依頼内容 a:
レコードの冒頭から「Action: pyautogui.click(x=374, y=470)」を含む行までの各行を、「番号」と「内容」の2列からなるMarkdownの表の形で示してください。両端の行を含め、空行は除きます。
::: 抜粋
今更ながら、の感があるが、作者紹介を読んで驚いた。
「蒼穹の昴」 → 第一部
「珍妃の井戸」 → 第二部
「中原の虹」 → 第三部
「マンチュリアン・リポート」 → 第四部
「天子蒙塵」 → 第五部
なんだそうである。どう考えても「珍妃の井戸」はスピンオフものだし、「マンチュリアン・リポート」に至ってはRough and Readyの駄作で浅田先生ほどの方なら無かったことにした方がいいんじゃないかという作品。
まあその超駄作は置いておくとしても、私個人の評価としては「蒼穹の昴」が完璧な浅田先生の代表作で、「中原の虹」は後半息切れ気味。そして「天子蒙塵」は率直なところ全然面白くないなというのが第一、二巻の印象で、とにかく早く面白くなってくれ、と願っていた。
::::::
依頼内容 b:
抜粋のうち、「今更ながら、の感があるが、作者紹介を読んで驚いた。」を含む語句で始まり「くなってくれ、と願っていた。」で終わる部分を、原文どおりに引用すること。
::: 演習用レコード
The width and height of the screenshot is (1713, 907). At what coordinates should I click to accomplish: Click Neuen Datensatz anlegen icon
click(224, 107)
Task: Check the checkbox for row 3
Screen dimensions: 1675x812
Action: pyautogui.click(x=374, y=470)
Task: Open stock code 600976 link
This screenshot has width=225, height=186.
::::::
最終回答 a:
| 番号 | 内容 |
|---|---|
| 1 | The width and height of the screenshot is (1713, 907). At what coordinates should I click to accomplish: Click Neuen Datensatz anlegen icon |
| 2 | click(224, 107) |
| 3 | Task: Check the checkbox for row 3 |
| 4 | Screen dimensions: 1675x812 |
| 5 | Action: pyautogui.click(x=374, y=470) |

最終回答 b:
今更ながら、の感があるが、作者紹介を読んで驚いた。
「蒼穹の昴」 → 第一部
「珍妃の井戸」 → 第二部
「中原の虹」 → 第三部
「マンチュリアン・リポート」 → 第四部
「天子蒙塵」 → 第五部
なんだそうである。どう考えても「珍妃の井戸」はスピンオフものだし、「マンチュリアン・リポート」に至ってはRough and Readyの駄作で浅田先生ほどの方なら無かったことにした方がいいんじゃないかという作品。
まあその超駄作は置いておくとしても、私個人の評価としては「蒼穹の昴」が完璧な浅田先生の代表作で、「中原の虹」は後半息切れ気味。そして「天子蒙塵」は率直なところ全然面白くないなというのが第一、二巻の印象で、とにかく早く面白くなってくれ、と願っていた。